As directed by David Ayer (who wrote "Training Day" and who directed "Harsh Times"), "Street Kings" is an acid bath of a movie --a cop yarn washed in cynicism, violence and tough talk of a kind that only seems to turn up in movies and sometimes is mistaken for realism.
Maybe the whole thing would have been better had Ayer not cast Keanu Reeves in the lead. Reeves isn't awful, but he doesn't bring enough simmering torment to the role of Tom Ludlow, a detective who's allowed to operate on his own. If Ludlow wantonly guns down a bunch of bad guys, his boss (Forest Whitaker) covers for him. After all, Ludlow is indispensable, a guy whose skill at slime control keeps LA from sliding right into the Pacific.
To get through his incredibly difficult days, Ludlow primes himself with vodka shots sucked from the kind of mini-bottles you can buy airplanes. He may be anesthetized, but he's not entirely immune from problems: A former partner (Terry Crews) thinks that Ludlow's making mince meat of the law. He wants to call a halt to Ludlow's no-account ways.
The plot contrives to make Ludlow a suspect when Crews' character is gunned down during an apparent robbery at a convenience store. In trying to prove his innocence, Ludlow spills enough blood to turn Los Angeles into a war zone.
Whitaker seems to struggle with his part, and the whole movie winds up feeling bloody, overstated and familiar, like someone turning a page from an old book -- albeit one with fresh blood stains on its pages.
BURNT OUT ON ACADEMIA -- AND ON ROMANCE
As for "Smart People," a small movie about a spiritually exhausted academic who finds a measure of renewal, try this: The screenplay boasts some clever writing, but the movie comes off as too flat for its own good, another film that seems to have made for screening at Sundance on a dreary afternoon when snow is falling and the busses are running late.
Looking as downtrodden as he's capable of looking, Dennis Quaid plays Lawrence Wetherhold, a widowed English professor at Carnegie Mellon University in Pittsburgh.
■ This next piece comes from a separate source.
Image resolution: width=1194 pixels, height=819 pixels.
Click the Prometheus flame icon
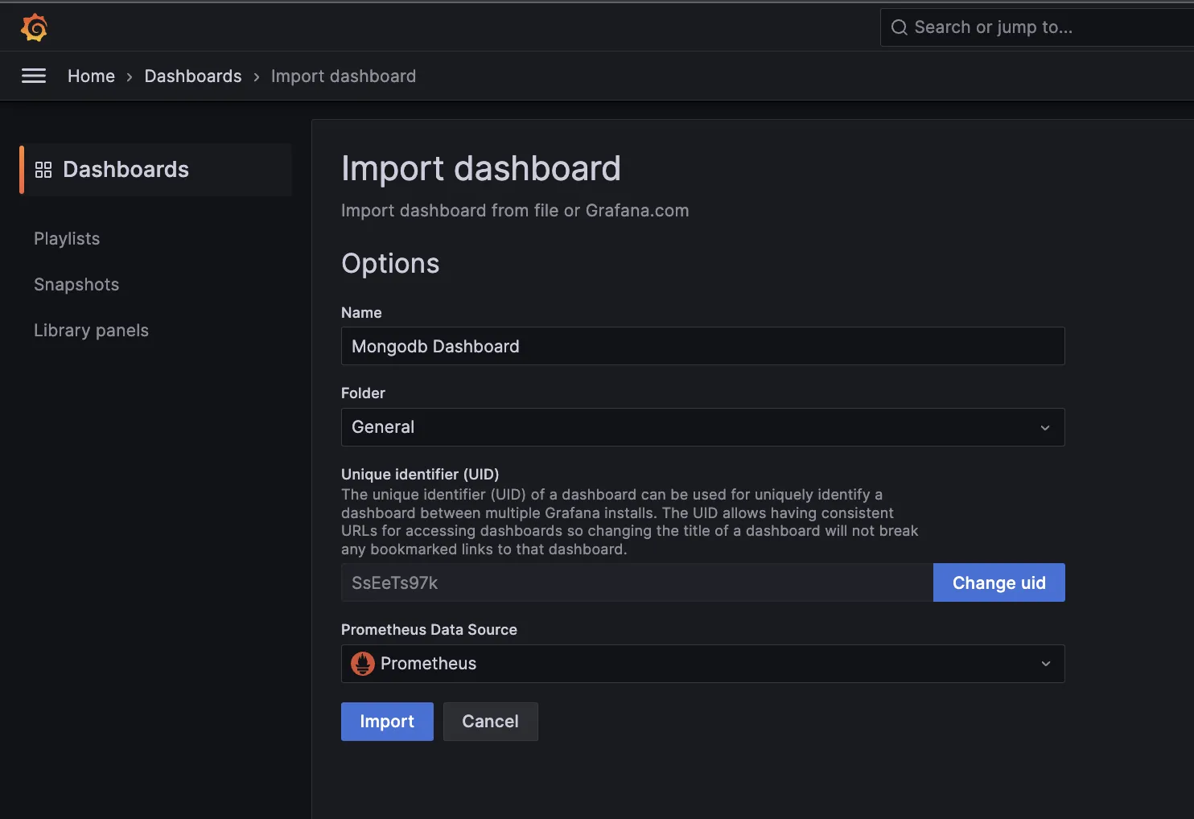point(363,664)
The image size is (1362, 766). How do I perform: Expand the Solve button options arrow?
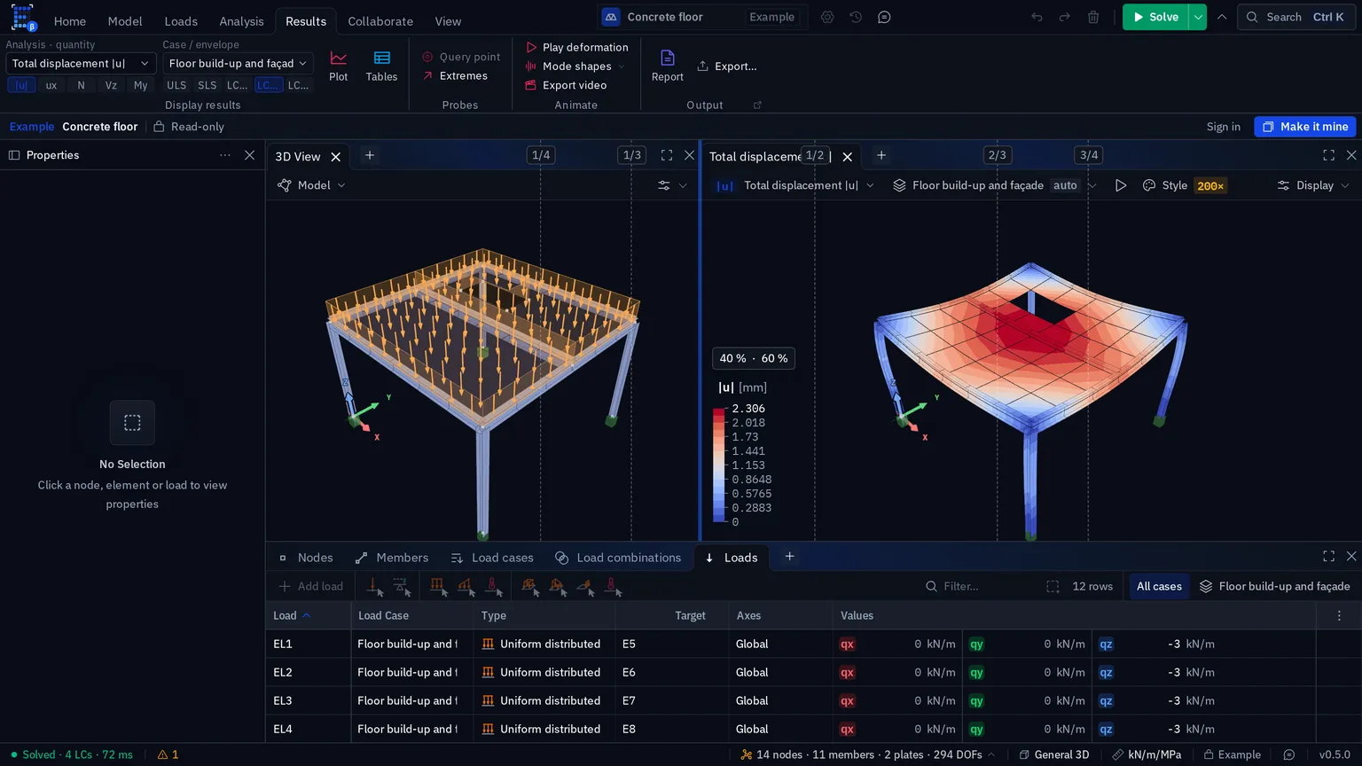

Wetherhold never seems to have recovered from his wife's death, and he shambles through life as if he's carrying an anvil on his back. Wetherhold's 17-year-old daughter -- "Juno's" Ellen Page in another role as a smart teen-ager -- seems to have taken responsibility for her father's emotional well being. Wetherhold's son James (Ashton Holmes) is pretty much ignored -- by both dad and the script.
When Wetherhold's wastrel brother (Thomas Haden Church) shows up, normal patterns are thrown out of whack. An irresponsible guy who borrows money he never pays back, Church's Chuck encourages his brother -- and anyone else who'll listen -- to live more fully.
Perhaps taking his brother's advice, Wetherhold meets a former student (Sarah Jessica Parker) and toys with the idea of courting her. The budding romance has all the luster of a gray day in Pittsburgh, possibly because Parker doesn't bring much to the party. Oh well, she'll probably spring back to life in the upcoming "Sex and the City" movie.
An increasingly awkward relationship between Church's character and his niece strains credibility, and the movie winds feeling like a small novel that shows definite signs of promise but never quite hits its stride.